Novos estímulos na China impulsionam mercados
Após uma semana volátil, mas ligeiramente positiva para o Ibovespa (veja aqui), mercados internacionais iniciam a segunda-feira (17) no campo positivo. Bolsas na China fecharam em forte alta, enquanto Europa e futuros nos EUA seguem de lado em meio ao feriado nacional para homenagear o Dia dos Presidentes americanos hoje. Na sexta-feira passada, pela primeira vez em 4 semanas, a bolsa americana fechou em território positivo, atingindo nova máxima histórica em 3.380 pontos, com destaque para as ações de empresas de crescimento versus aquelas de valuation atrativo.
O Banco do Povo da China (PBoC) reduziu nesta segunda (17) o juro de uma linha de crédito de médio prazo, que oferece empréstimos de um ano, de 3,25% para 3,15%, a fim de injetar liquidez no sistema financeiro para ajudar a economia a contornar a epidemia de coronavírus. A decisão pode abrir caminho para o PBoC cortar os juros de suas principais taxas de referência, que serão redefinidas na noite de quarta-feira (19).
Com relação ao coronavírus, segundo a China Global Television Network (CGTN), o número de casos confirmados soma 71.220 com 1.767 mortes na China. Vale ressaltar que os dados do último domingo confirmaram a tendência de redução do número de novos casos no país.
No Brasil, a equipe econômica decidiu segurar a aprovação de novos concursos públicos até que a reforma administrativa seja aprovada. Como um grande número de pedidos de aposentadoria está previsto para acontecer neste e nos próximos anos, a ideia do governo é que as próprias categorias aceitem a reforma, para que possam voltar a contar com a criação de novas vagas.
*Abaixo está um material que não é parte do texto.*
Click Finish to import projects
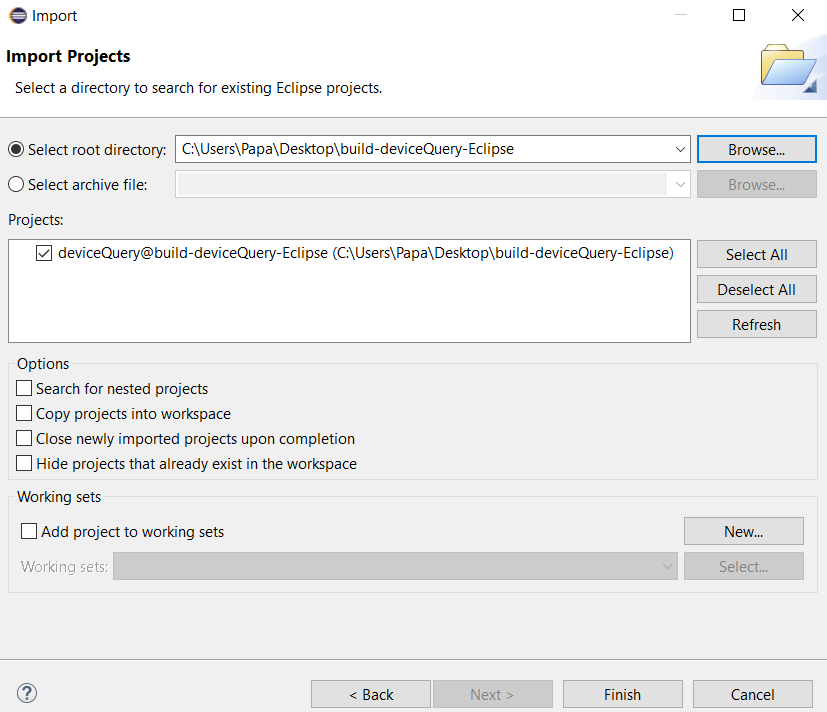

De acordo com o presidente Jair Bolsonaro, a reforma deve ser enviada ao Congresso Nacional nas próximas semanas.
Na agenda de indicadores econômicos, os destaques da semana serão o IPCA-15 de fevereiro, que será divulgado na próxima quinta-feira, e os dados do mercado de trabalho formal brasileiro. Os indicadores devem trazer sinalizações adicionais quanto ao que podemos esperar das próximas decisões de juros do BC. Por enquanto, continuamos acreditando que a taxa Selic será mantida em 4,25% ao ano até o primeiro trimestre de 2021, mas que o mercado provavelmente pressionará por um corte extra de 0,25% no curto prazo se a inflação continuar bem ancorada e a atividade econômica continuar desacelerando.
No campo corporativo, a temporada de resultados do quarto trimestre de 2019 ganha força nesta semana com cerca de 30 balanços, em especial a Vale (VALE3), Magazine Luiza (MGLU3). Ainda no tema de resultados, a Cosan divulgou os números do 4T19. Temos uma avaliação ligeiramente negativa dos resultados, dado que o EBITDA ajustado não atingiu nossa estimativa nem a do consenso. Por outro lado, temos uma avaliação positiva dos resultados de algumas divisões como Raízen Combustíveis Brasil e Raízen Argentina (acesse aqui). Mantemos nossa recomendação de Compra nas ações da Cosan (CSAN3), com preço-alvo de R$83/ação.
Por fim, o Grupo Carrefour Brasil (CRFB3) anunciou a aquisição de 30 lojas e 14 postos de combustível do Makro Atacadista por R$ 1,95 bilhão. Esperamos uma reação levemente positiva para as ações do Carrefour, dado que estimamos um impacto relativamente pequeno no lucro líquido da companhia.
A análise foi feita nesta segunda-feira (17) por analistas da XP Investimentos.